## Exercises
#1 Reproduce the MWDumper page word for word from "To import current" to "the jenkins build.".
#2 Carry on writing the MWDumper documentation from the point where it stops.
═════ Selected passage
(Redirected from MWDumper)
Jump to: navigation, search

MWDumper is a tool written in Java for extracting sets of pages from a MediaWiki dump file. For example, it can load Wikipedia's content into MediaWiki.

MWDumper can read MediaWiki XML export dumps (version 0.3, minus uploads), perform optional filtering, and output back to XML or to SQL statements to add things directly to a database in 1.4 or 1.5 schema.

After many years, it is still very much under construction.[1]

Note Note: While this can be used to import XML dumps into a MediaWiki database, it might not be the best choice for for small imports (say, 100 pages or less). See Manual:Importing XML dumps for an overview.

Where to find it[edit | edit source]

To import current XML export dumps, you'll need an up-to-date build of MWDumper...

Current WMF builds are produced by jenkins; check the copy at first, and for the absolute latest version check the jenkins build.

You can find a mostly up-to-date build at

Third-party builds (that start in GUI mode by default so you won't need most of the parameters below, but they may not contain the latest bug fixes) – just run it with java -jar mwdumper.jar)
══════════
═════ Recorded data
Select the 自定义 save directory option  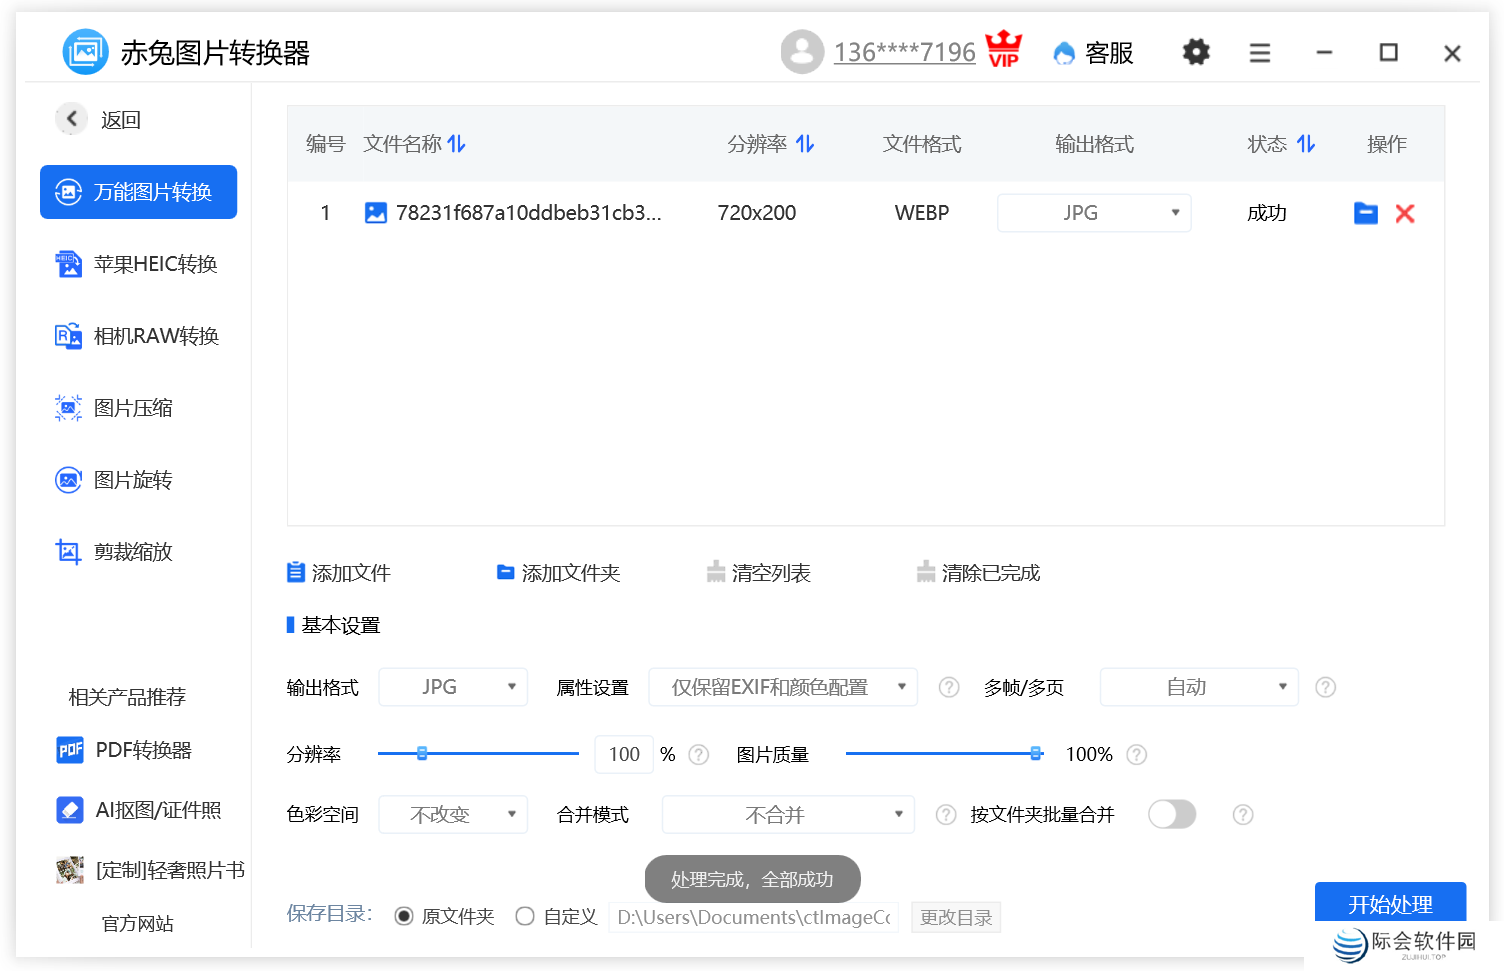click(x=525, y=915)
══════════
## Answers for this exercise
#1
To import current XML export dumps, you'll need an up-to-date build of MWDumper...

Current WMF builds are produced by jenkins; check the copy at first, and for the absolute latest version check the jenkins build.

#2
There are also third party builds without the gui default.

You could build MWDumper from source. (See #How to build MWDumper from source, below).

Usage[edit | edit source]

Prerequisites for imports via MWDumper[edit | edit source]

Before using mwdumper, your page, text, and revision tables must be empty. To empty them, do this (note that this will wipe out an existing wiki):

In maintenance directory: php rebuildall.php

Import dump files with MWDumper[edit | edit source]

Sample command line for a direct database import:

  java -jar mwdumper.jar --format=sql:1.5 pages_full.xml.bz2 |
    mysql -u <username> -p <databasename>


  cd mwdumper/src
  javac org/mediawiki/dumper/
  cd ..
  java -classpath ./src org.mediawiki.dumper.Dumper --format=sql:1.5 pages_full.xml.bz2 |
    mysql -u <username> -p <databasename>

Note Note: A third party developer has added features to output in a tab delimited format for processing large dumps. The compiled version is here and the code for the project is here. To use the update you have to specify a seperate output file for pages since you don't want to have the two tab delimited output files dumped together. This was done specifically for processing the large Wikipedia Dumps using Hadoop. Usage is shown below:

cat train.xml | java -jar mwdumper.jar --format=flatfile:pages_output_file.txt - --quiet > train.txt

Hint: The tables 'page', 'revision' and 'text' must be empty for a successful import.

Note: this command will keep going even if MySQL reports an error. This is probably not what you want - if you use the direct connection to MySQL, the import will stop when errors occur.

Note: If you nohup a mwdumper command, be sure to use the --quiet option.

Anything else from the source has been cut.